Dans un communiqué publié le 14 septembre, le mouvement a fait état des « enlèvements et/ou disparitions » du militant Mohamed Sinon et d’Ada Diallo, la femme d’Ahmed Aziz Diallo, maire de Dori (nord). Cette dernière a toutefois été libérée mardi, selon plusieurs sources concordantes. Fin avril, dans un post publié sur sa page Facebook, son mari, par ailleurs vice-président du Parti pour la démocratie et le socialisme (PDS), avait appelé le régime à libérer « tous les citoyens enlevés », citant notamment le nom de Guy Hervé Kam.

Depuis un pays africain où il est exilé, Yoporeka Somet dénonce « la dérive très dangereuse du régime ». « S’attaquer à la famille des militants, c’est du jamais-vu dans l’histoire de notre pays. Cela montre une crispation des autorités. Depuis le massacre de Barsalogho, les militaires au pouvoir ont peur et savent que leur fin pourrait être proche. » Le 24 août, dans cette commune du Centre-Nord, près de 400 Burkinabés ont été abattus par des djihadistes alors qu’ils creusaient des tranchées sur ordre de la junte.

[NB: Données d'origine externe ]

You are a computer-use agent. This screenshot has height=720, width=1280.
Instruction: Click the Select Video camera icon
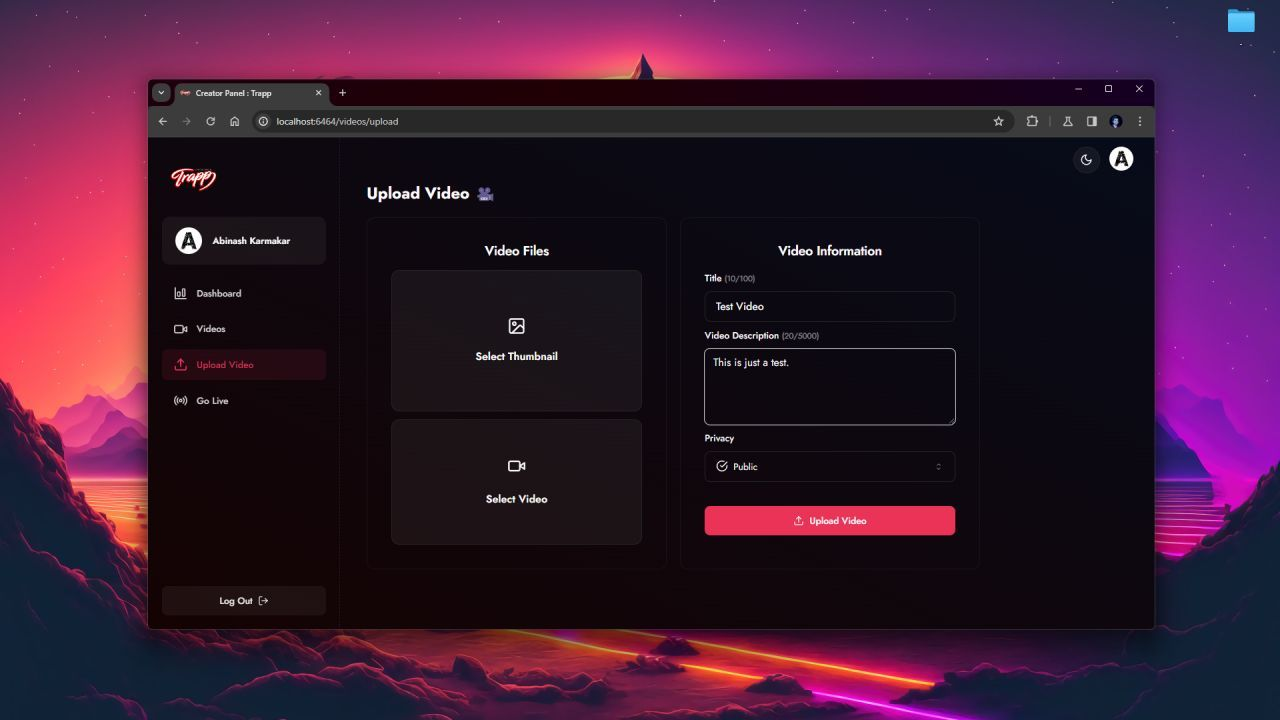[516, 466]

Depuis, la tension est encore montée d’un cran au sein de l’armée, tandis que sur les réseaux sociaux, les partisans du capitaine Traoré « ont multiplié les menaces, appelant à s’en prendre aux proches des voix contestataires, en toute impunité », dénonce Yoporeka Somet. A l’aube de l’enlèvement des proches du général Bassolé, des pages Facebook soutenant la junte, qui menacent depuis des mois les voix critiques, avaient en effet annoncé la purge en cours.

« Toutes les familles complices ont été identifiées. Fermez les frontières, ils n’auront pas d’échappatoire », avait souligné l’une d’entre elles le 14 septembre. « Avec ce qui vient, ils se tairont à jamais », proférait une autre deux jours plus tard, avant d’affirmer que « les opérations se poursuivent ». Contacté, le gouvernement burkinabé n’a pas répondu à nos sollicitations.